What We Learned from Moving within England:
Even moving within the country can be quite costly. As we do not have a drivers license to drive our own moving truck we had to look to moving companies here in England. They call them ‘removers’. After an email inquiry and phone consultation about our estimate they set up our moving date. This was the first time I have ever experienced a ‘two day job’ and unfortunately it became three days. Long story short is they packed up everything in boxes for us the first day and then came with a moving van the second day.
“Customer service in England?”
However the van they brought the second day was no where large enough to put in everything they packed up and our furniture. So they scheduled for a larger van the next day. To me this van was no bigger, though technically it was somehow larger, and I got the same reaction again. I should point out that each day in this process it has been a different set of men, never the same guy twice. We eventually just had to say ‘okay, take this and this, and leave this’.
“Why can’t you just do your job correctly?”
What We Had to Do When the Moving Experience Went Bad:
My husband later drove down with my mum from Bath with the largest rental car they could get to try and bring what they could. Rental cars are mostly all small here in england and there were no ‘mini van’ options. So in the end there were many things that did not come with us including furniture. Literally my husband kept taking photos of the car packed with what they could fit around three adults and what was still in the apartment. It was frustrating to say the least. I think the one item I have been most sad for is my sewing machine. It ended up costing more than we planned or had to spend and then some for the items we had to replace that included a couch to sit on in our living room. So we learned that moving here is costly and has made us not want to move in country any time soon.
What We Did Not Expect:
I do not think my husband and I fully realised what the statement meant when we would say ‘oh we can just buy this again in England’ or to what extent the more we said it back in the US. Yes you can go without your dishes and appliances, but have you thought about how much dishes will add up when you need to buy them again? I had been spoiled by places like Costco, Sam’s Club, Target, and yes even Walmart. Places where you could find whatever you needed in one place, for a low price, and even in bulk. It is not the way nor so easy in England. We did not expect that. In the end we have tried to slowly repurchase things we needed. Which began with furniture from IKEA in December seven months after moving to England earlier in May. Our kitchen still hosts as much appliances, dishes, and tools as a college dorm. Which ironically matches the Dorm sized fridges in England.

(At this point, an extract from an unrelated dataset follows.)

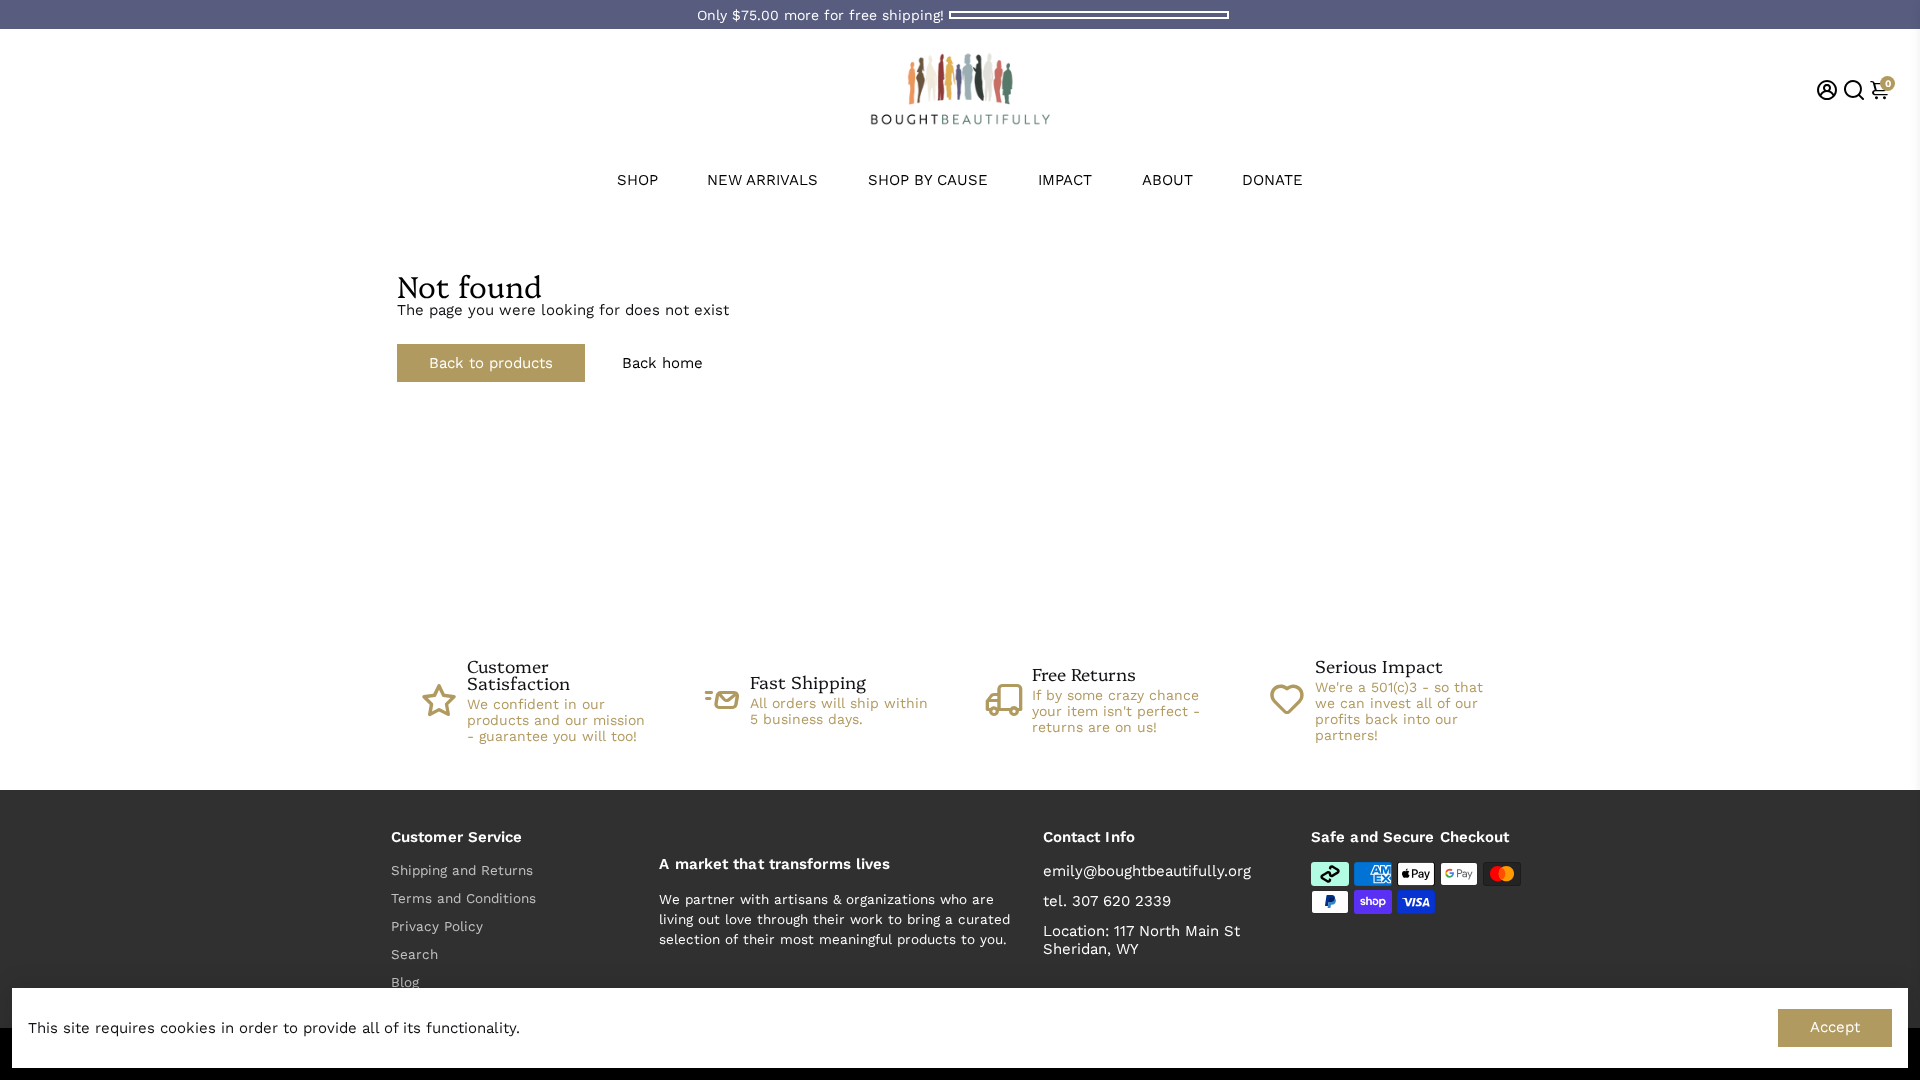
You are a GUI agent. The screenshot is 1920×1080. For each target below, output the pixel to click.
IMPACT (1065, 180)
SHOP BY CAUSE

What does the future bring for Expat Life?
The downside to social media websites like Facebook and Pinterest is that you get to see how your friends and family back ‘home’ live life or goals of how they would like to live. Houses in many places back in the US are much larger than here and can be bought for almost as much as rent on a small flat in England. Looking at the large houses my friends now own, the furniture they have acquired, the painting, and decorating that they have done makes me feel a little gutted that I have missed out on that experience. However I would not trade that material ideal for the opportunity we have to live and travel abroad. To each their own and this is the life we chosen.
“Where’s my three story house with a pool?”
Yes there are still thing we want and things that we need, but go with out. I highly dislike that feeling of ‘want’. I would rather be able to travel than look at our check list of things that would greatly improve life. I know being here in England has really shifted my focus on shopping from the view it had when I was living the American life. I said goodbye to the land of large, oversized, and available 24/7 and embraced the much smaller, more compact, and where-stores-close-at-5pm-on-a-Sunday ex-pat life.
“Its 6pm and we just ran out of milk.”
Q: Have you ever experienced moving abroad or to another country?
What were your expectations and how did they change after your move?